Pourtant, qu’il est difficile de reconnaître le groupe du ténébreux (et confidentiel) Submarine ! Même s’il subsiste la voix, plus souvent parlée que chantée, de Fearghal McKee et quelques guitares bruyantes héritées de leurs origines shoegaze, la métamorphose est totale. Fini ce rock rageur, froid et aux contours flous. Bienvenue à un nouveau type de rock toujours sombre mais élégant.

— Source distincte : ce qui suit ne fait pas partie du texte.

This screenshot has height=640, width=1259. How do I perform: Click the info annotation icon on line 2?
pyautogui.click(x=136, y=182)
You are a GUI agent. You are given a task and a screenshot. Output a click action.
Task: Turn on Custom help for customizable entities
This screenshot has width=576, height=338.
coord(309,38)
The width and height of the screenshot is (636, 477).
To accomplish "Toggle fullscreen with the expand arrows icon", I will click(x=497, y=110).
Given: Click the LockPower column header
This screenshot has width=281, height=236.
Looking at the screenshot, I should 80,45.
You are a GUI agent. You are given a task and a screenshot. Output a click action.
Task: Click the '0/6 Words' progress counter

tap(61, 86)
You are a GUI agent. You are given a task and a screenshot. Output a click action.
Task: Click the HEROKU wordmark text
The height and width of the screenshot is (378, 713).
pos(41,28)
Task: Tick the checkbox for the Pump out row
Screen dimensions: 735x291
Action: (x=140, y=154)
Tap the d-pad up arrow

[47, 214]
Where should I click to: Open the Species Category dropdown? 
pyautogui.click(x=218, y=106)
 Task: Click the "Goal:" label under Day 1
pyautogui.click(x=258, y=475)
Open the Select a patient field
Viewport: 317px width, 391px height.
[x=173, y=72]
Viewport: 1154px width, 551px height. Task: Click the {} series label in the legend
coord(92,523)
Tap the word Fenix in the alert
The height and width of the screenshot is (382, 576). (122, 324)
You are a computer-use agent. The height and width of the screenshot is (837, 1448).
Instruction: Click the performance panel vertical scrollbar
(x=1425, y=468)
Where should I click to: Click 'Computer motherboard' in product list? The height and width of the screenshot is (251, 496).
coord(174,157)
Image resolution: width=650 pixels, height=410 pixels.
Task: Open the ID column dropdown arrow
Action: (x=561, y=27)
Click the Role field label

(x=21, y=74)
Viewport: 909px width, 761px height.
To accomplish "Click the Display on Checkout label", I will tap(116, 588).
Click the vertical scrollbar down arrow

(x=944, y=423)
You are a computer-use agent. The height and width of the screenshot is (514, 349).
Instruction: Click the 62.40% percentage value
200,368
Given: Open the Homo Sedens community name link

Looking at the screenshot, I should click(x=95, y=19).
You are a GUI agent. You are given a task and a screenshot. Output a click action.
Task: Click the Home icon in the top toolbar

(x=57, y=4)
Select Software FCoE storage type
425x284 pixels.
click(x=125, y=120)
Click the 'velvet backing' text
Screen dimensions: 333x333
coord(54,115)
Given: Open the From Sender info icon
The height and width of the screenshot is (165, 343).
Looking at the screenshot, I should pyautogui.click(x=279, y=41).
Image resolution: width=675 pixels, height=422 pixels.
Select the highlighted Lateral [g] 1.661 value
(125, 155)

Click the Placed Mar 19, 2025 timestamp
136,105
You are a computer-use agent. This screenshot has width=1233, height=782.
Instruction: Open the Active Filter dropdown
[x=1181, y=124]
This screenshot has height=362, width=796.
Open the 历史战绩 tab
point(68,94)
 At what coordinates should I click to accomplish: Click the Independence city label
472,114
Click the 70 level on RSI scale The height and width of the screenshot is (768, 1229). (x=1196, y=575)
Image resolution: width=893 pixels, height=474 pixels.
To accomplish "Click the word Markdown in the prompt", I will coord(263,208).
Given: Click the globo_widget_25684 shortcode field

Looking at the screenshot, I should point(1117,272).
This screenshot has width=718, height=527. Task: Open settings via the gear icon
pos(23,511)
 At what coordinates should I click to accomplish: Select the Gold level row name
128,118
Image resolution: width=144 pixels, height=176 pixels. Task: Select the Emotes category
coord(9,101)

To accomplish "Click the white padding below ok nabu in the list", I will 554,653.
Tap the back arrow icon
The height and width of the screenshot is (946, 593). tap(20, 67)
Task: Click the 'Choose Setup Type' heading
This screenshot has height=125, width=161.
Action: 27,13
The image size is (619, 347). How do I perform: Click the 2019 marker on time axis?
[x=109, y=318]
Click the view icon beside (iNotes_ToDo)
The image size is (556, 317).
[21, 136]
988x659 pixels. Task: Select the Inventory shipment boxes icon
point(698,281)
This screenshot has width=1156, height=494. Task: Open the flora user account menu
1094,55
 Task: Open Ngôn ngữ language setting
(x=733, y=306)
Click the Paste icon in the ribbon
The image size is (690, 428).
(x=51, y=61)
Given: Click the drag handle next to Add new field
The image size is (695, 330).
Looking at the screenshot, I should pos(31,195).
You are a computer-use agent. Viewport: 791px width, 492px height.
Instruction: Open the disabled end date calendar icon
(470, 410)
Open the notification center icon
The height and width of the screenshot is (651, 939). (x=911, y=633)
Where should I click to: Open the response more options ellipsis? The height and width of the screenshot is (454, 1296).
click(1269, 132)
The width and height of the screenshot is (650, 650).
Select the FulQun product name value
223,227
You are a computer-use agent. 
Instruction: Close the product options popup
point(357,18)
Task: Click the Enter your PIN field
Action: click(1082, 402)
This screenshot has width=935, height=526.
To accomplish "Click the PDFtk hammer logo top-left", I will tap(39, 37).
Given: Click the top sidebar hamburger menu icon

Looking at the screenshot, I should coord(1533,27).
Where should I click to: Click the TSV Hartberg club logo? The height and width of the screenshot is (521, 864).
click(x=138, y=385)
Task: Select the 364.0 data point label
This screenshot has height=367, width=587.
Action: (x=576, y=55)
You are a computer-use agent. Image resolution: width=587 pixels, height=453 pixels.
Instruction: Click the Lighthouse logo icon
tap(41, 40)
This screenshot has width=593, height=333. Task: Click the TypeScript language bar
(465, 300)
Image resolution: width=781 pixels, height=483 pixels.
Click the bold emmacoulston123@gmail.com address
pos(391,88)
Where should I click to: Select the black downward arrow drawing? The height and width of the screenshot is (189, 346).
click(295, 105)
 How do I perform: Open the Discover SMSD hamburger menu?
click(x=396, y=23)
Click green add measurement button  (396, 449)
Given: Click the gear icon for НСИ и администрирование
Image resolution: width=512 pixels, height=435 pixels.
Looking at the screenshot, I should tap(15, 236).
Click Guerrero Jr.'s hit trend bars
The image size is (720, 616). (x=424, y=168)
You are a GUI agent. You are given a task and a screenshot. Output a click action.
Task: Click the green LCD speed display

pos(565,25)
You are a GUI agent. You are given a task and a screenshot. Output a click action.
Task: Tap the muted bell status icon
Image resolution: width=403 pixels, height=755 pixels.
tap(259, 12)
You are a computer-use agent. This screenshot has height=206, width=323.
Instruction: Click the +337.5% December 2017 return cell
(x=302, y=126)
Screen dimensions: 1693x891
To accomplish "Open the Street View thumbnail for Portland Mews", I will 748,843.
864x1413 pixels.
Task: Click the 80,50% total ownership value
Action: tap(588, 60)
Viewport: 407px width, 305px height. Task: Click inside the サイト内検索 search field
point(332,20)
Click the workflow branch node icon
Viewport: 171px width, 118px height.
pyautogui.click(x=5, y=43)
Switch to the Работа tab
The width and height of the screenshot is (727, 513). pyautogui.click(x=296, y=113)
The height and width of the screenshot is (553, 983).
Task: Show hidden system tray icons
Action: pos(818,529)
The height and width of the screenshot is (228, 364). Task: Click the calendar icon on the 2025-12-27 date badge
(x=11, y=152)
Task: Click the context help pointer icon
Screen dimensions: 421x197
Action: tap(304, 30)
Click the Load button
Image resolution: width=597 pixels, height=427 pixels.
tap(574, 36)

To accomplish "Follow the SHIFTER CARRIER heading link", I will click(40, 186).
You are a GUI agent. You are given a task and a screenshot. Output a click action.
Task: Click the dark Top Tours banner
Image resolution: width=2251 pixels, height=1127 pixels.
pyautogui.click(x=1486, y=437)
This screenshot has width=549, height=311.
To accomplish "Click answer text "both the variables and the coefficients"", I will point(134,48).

Assumant plus ses envies pop et s’enrichissant d’arrangements de cordes pour lui donner un surplus de délicatesse.


Ce changement d’habits coïncidant avec l’arrivée de Whipping Boy sur Colombia et Sony, il est ardu de ne pas considérer tout ce remue-ménage comme une manœuvre bassement mercantile de leur part. Sauf qu’Heartworm ne modifie que la forme, le fond reste similaire. C’est-à-dire un rock aux idées noires. Ce quatuor pratiquant une musique sombre ayant réussi à trouver son public à l’instar de Dirt, Mezzanine ou OK Computer. On n’a pas revu ce genre d’événement depuis longtemps.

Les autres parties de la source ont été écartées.